Source data -
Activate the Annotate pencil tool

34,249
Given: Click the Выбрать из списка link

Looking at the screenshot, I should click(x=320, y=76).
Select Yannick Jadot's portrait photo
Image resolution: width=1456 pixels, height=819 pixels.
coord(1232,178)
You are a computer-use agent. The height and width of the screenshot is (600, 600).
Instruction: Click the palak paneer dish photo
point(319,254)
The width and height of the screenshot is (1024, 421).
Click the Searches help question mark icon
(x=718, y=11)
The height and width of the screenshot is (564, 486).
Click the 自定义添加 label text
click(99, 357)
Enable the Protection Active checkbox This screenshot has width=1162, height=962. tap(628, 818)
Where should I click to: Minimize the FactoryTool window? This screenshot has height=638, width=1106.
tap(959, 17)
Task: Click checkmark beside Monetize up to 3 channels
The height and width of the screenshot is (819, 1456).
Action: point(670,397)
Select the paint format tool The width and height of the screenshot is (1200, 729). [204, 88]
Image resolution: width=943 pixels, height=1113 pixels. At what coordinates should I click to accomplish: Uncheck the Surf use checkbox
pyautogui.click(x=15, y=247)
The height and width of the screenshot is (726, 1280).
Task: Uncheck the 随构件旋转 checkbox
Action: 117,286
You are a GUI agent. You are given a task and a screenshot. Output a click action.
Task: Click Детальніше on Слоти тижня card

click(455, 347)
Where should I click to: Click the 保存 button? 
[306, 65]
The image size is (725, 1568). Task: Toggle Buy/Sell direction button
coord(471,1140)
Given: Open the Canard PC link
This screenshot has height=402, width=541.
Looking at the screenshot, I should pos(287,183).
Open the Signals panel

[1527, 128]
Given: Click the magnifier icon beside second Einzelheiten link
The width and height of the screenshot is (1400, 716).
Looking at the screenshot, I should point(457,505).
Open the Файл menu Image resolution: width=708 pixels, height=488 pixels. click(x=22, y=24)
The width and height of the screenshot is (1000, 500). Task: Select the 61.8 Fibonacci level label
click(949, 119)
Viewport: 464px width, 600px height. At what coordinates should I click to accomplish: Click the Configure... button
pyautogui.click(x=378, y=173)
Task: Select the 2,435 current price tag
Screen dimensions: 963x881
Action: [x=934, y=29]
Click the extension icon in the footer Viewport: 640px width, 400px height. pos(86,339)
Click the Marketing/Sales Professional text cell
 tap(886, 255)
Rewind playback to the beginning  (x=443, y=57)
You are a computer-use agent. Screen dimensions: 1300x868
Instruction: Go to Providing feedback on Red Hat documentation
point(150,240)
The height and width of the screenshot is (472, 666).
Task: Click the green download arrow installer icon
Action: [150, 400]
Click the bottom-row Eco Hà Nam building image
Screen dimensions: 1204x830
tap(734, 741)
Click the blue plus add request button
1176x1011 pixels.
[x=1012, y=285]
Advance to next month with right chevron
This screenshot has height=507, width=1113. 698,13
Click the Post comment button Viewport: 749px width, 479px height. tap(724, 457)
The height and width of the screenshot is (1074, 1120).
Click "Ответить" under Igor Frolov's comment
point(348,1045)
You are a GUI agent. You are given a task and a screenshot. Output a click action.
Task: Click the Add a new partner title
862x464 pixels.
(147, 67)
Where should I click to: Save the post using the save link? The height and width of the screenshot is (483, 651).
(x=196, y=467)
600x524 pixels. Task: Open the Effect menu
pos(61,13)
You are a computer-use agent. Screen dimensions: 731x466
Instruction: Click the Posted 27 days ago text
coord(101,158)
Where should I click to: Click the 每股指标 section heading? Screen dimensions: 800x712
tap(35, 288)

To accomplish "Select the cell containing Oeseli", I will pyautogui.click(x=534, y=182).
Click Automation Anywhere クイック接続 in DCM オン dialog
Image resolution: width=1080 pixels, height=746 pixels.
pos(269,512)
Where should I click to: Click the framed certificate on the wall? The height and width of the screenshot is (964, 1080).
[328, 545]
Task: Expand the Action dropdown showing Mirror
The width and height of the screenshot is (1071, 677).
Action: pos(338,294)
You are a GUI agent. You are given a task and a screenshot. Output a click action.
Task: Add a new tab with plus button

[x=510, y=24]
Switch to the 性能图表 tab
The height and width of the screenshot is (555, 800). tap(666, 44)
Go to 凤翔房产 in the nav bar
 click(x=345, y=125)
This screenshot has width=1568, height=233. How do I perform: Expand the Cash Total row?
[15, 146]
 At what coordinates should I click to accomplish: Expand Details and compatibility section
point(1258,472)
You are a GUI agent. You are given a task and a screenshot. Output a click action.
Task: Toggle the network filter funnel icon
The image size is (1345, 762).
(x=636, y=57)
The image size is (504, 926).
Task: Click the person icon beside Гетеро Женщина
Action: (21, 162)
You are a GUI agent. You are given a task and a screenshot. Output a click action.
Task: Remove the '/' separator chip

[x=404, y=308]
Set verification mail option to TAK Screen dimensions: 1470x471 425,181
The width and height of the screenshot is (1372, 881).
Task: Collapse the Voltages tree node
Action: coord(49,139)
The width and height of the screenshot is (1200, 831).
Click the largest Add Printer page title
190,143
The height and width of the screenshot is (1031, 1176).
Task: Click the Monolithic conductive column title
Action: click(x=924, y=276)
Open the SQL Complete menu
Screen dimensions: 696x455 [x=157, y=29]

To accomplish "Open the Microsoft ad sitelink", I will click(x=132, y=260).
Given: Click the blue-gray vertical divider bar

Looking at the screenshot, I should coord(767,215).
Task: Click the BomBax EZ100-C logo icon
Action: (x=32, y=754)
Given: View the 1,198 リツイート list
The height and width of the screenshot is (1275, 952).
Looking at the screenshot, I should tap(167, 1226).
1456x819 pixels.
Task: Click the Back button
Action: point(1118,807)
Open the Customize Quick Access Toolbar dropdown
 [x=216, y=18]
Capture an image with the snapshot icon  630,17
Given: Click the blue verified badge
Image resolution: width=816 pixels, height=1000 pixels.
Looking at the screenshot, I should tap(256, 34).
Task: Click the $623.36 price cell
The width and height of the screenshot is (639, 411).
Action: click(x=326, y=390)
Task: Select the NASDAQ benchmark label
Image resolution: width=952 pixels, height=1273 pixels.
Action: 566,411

Task details - Using the data above, reproduce exactly the lines from the line that contains "The image size is (725, 1568)." through the line that contains "Click the extension", including both.

Task output -
The image size is (725, 1568). Task: Toggle Buy/Sell direction button
coord(471,1140)
Given: Open the Canard PC link
This screenshot has height=402, width=541.
Looking at the screenshot, I should pos(287,183).
Open the Signals panel

[1527, 128]
Given: Click the magnifier icon beside second Einzelheiten link
The width and height of the screenshot is (1400, 716).
Looking at the screenshot, I should point(457,505).
Open the Файл menu Image resolution: width=708 pixels, height=488 pixels. click(x=22, y=24)
The width and height of the screenshot is (1000, 500). Task: Select the 61.8 Fibonacci level label
click(949, 119)
Viewport: 464px width, 600px height. At what coordinates should I click to accomplish: Click the Configure... button
pyautogui.click(x=378, y=173)
Task: Select the 2,435 current price tag
Screen dimensions: 963x881
Action: [x=934, y=29]
Click the extension icon in the footer Viewport: 640px width, 400px height. pos(86,339)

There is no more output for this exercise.